Considering the totality of these several observations, it would appear that the degree of soil nitrogen availability does indeed impact the aerial fertilization effect of atmospheric CO2 enrichment on the growth of pine trees by promoting a greater CO2-induced growth enhancement in soils of adequate, as opposed to insufficient, nitrogen content.  As in the case of aspen, however, there is evidence to suggest that at some point the response to increasing soil nitrogen saturates, and that higher N concentrations may sometimes even reduce the forest growth response to elevated CO2.

References
DeLucia, E.H., Hamilton, J.G., Naidu, S.L., Thomas, R.B., Andrews, J.A., Finzi, A., Lavine, M., Matamala, R., Mohan, J.E., Hendrey, G.R. and Schlesinger, W.H.  1999.  Net primary production of a forest ecosystem with experimental CO2 enrichment.  Science 284: 1177-1179.

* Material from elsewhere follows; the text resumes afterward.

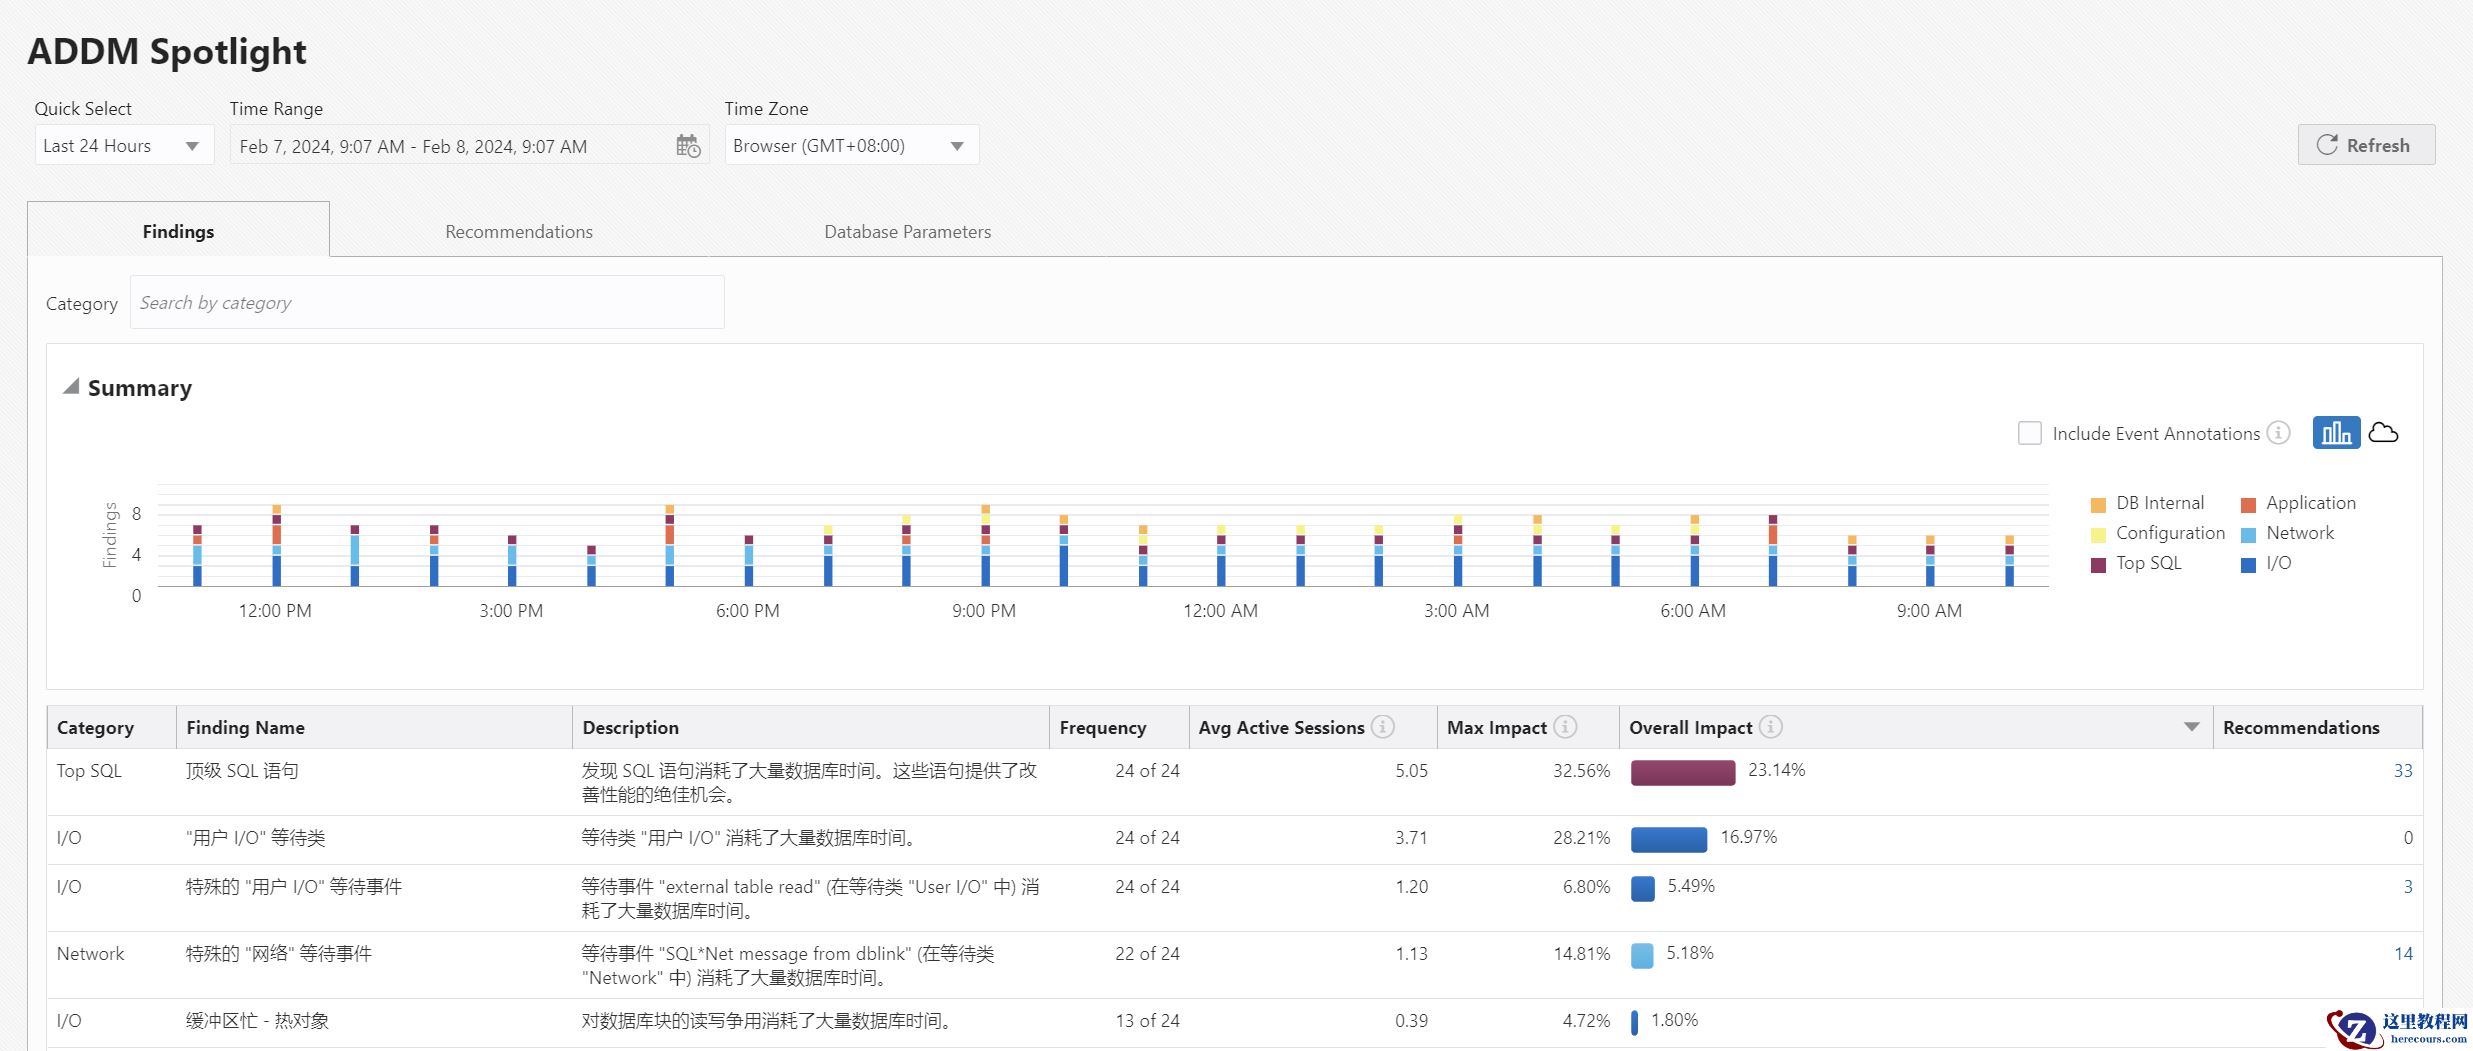Click the Refresh button
This screenshot has height=1051, width=2473.
pos(2365,145)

Entry, J.A., Runion, G.B., Prior, S.A., Mitchell, R.J. and Rogers, H.H.  1998.  Influence of CO2 enrichment and nitrogen fertilization on tissue chemistry and carbon allocation in longleaf pine seedlings.  Plant and Soil 200: 3-11.

Hamilton, J.G., DeLucia, E.H., George, K., Naidu, S.L., Finzi, A.C. and Schlesinger, W.H.  2002.  Forest carbon balance under elevated CO2.  Oecologia 131: 250-260.

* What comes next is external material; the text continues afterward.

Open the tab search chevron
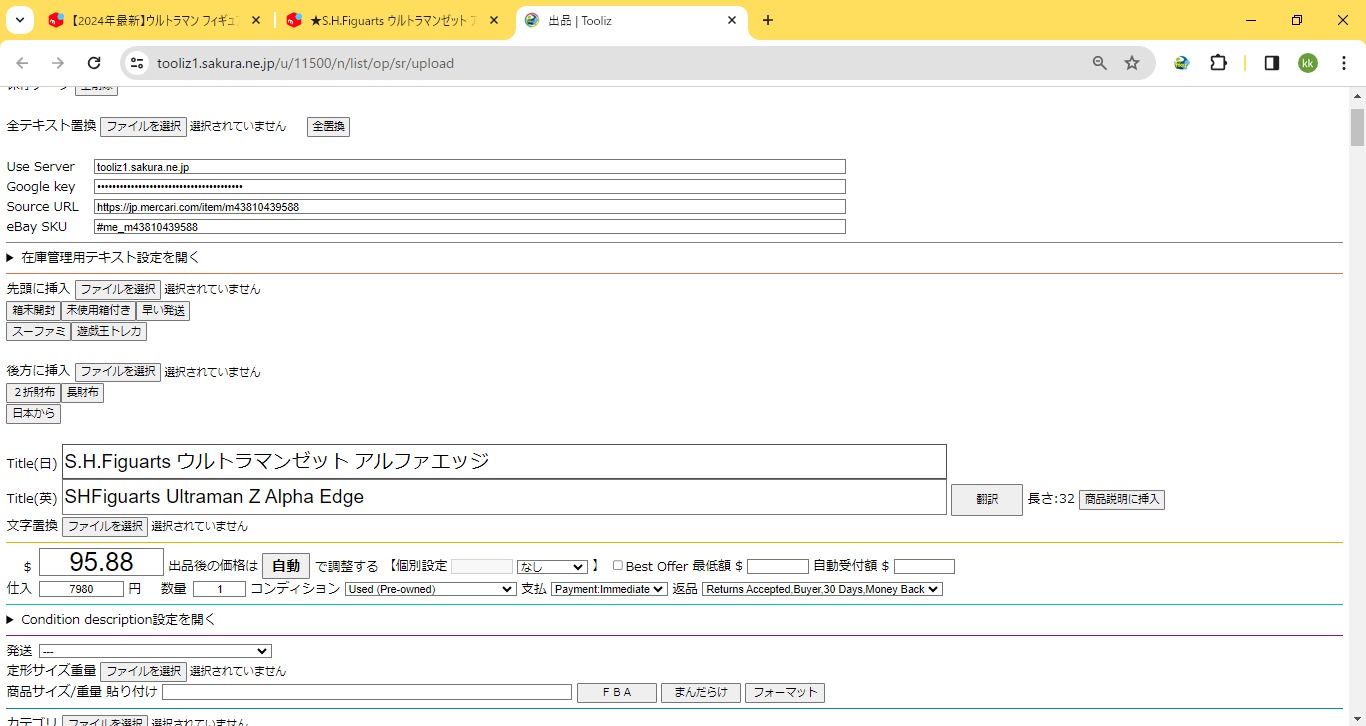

Johnson, D.W., Thomas, R.B., Griffin, K.L., Tissue, D.T., Ball, J.T., Strain, B.R. and Walker, R.F.  1998.  Effects of carbon dioxide and nitrogen on growth and nitrogen uptake in ponderosa and loblolly pine.  Journal of Environmental Quality 27: 414-425.

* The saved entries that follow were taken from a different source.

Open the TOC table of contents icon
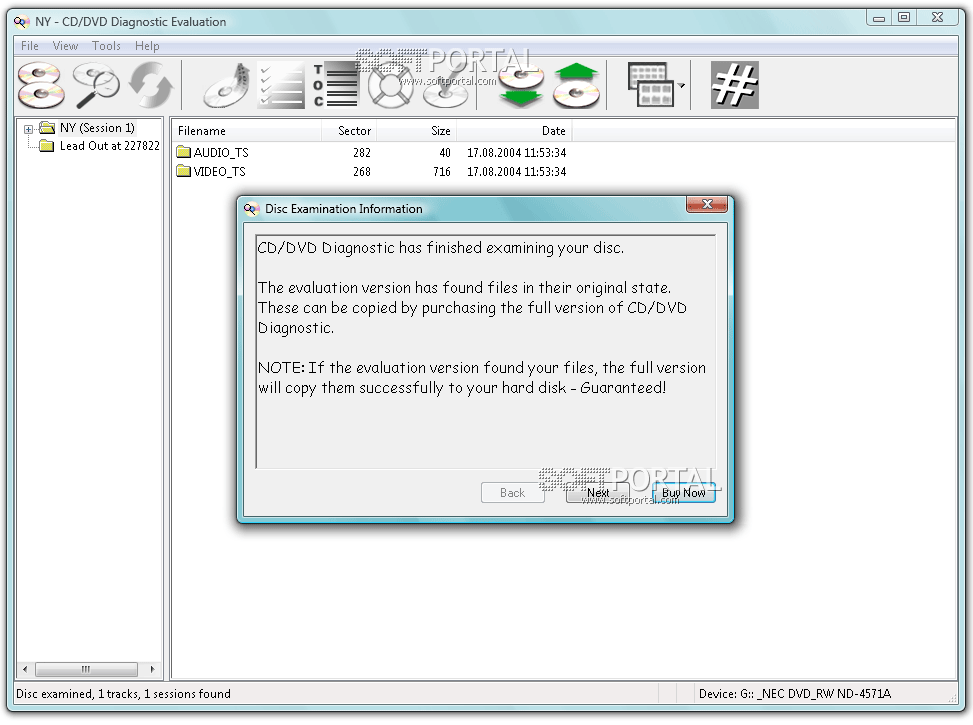The width and height of the screenshot is (973, 725). 334,85
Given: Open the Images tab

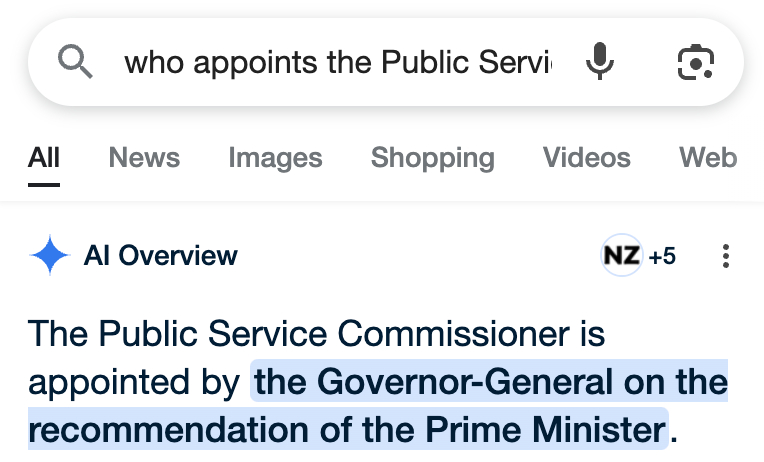Looking at the screenshot, I should [x=275, y=158].
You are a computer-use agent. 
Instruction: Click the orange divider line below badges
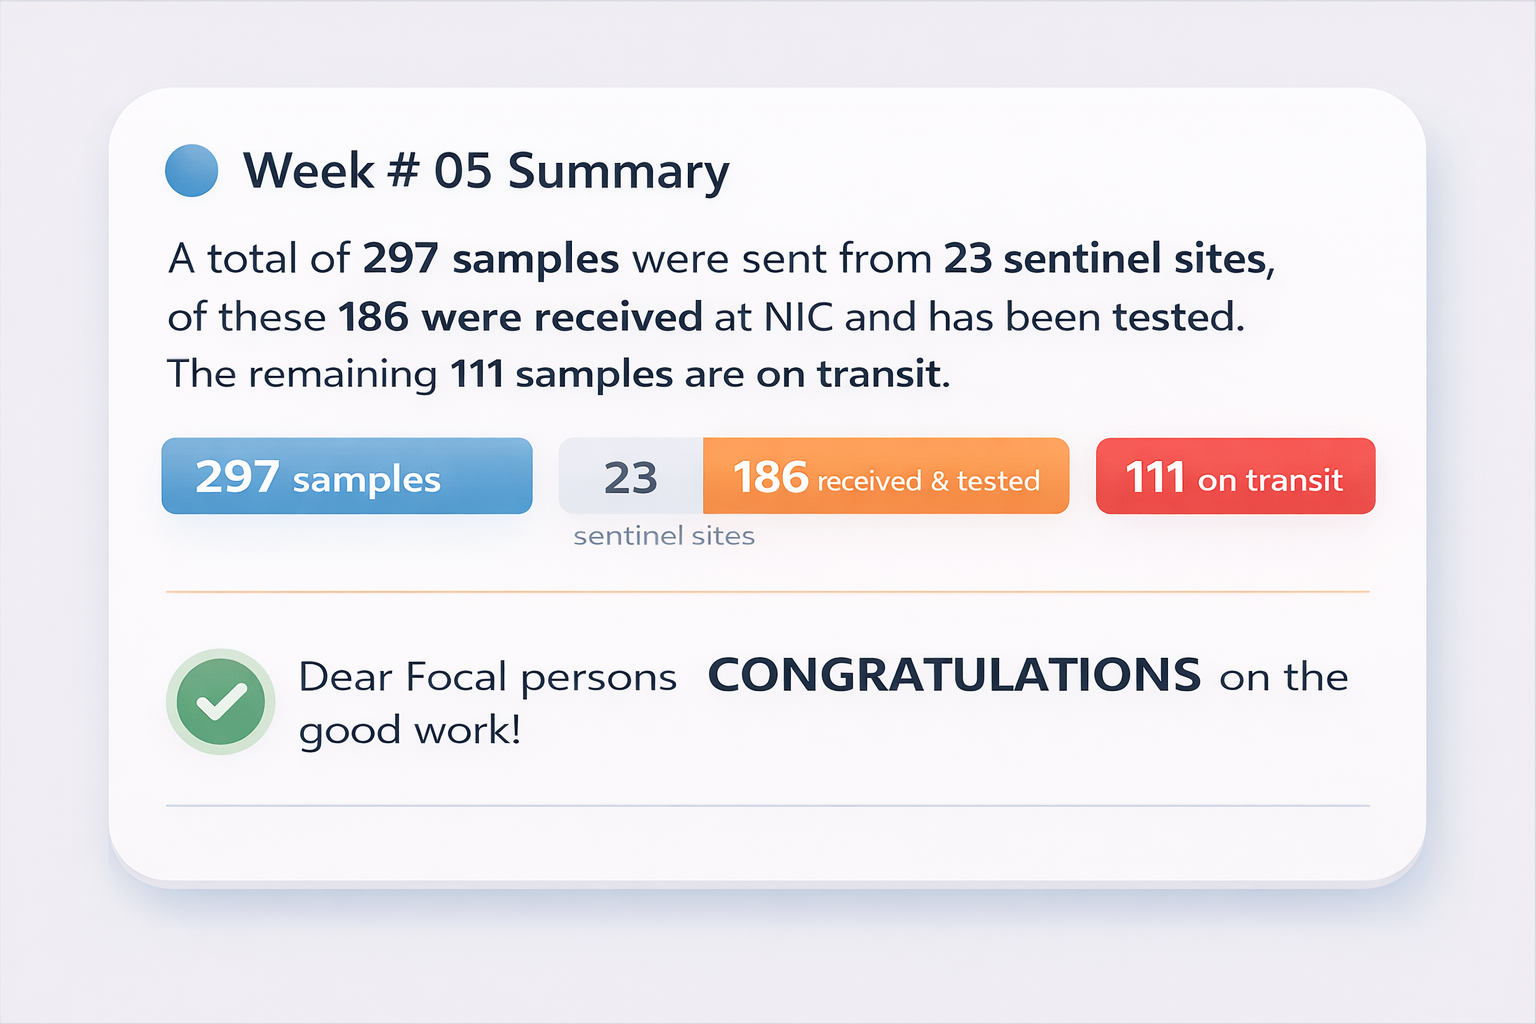click(767, 592)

Runion, G.B., Mitchell, R.J., Green, T.H., Prior, S.A., Rogers, H.H. and Gjerstad, D.H.  1999.  Longleaf pine photosynthetic response to soil resource availability and elevated atmospheric carbon dioxide.  Journal of Environmental Quality 28: 880-887.

Walker, R.F., Geisinger, D.R., Johnson, D.W. and Ball, J.T.  1998.  Atmospheric CO2 enrichment and soil N fertility effects on juvenile ponderosa pine: Growth, ectomycorrhizal development, and xylem water potential.  Forest Ecology and Management 102: 33-44.

Walker, R.F., Johnson, D.W., Geisinger, D.R. and Ball, J.T.  2000.  Growth, nutrition, and water relations of ponderosa pine in a field soil as influenced by long-term exposure to elevated atmospheric CO2.  Forest Ecology and Management 137: 1-11.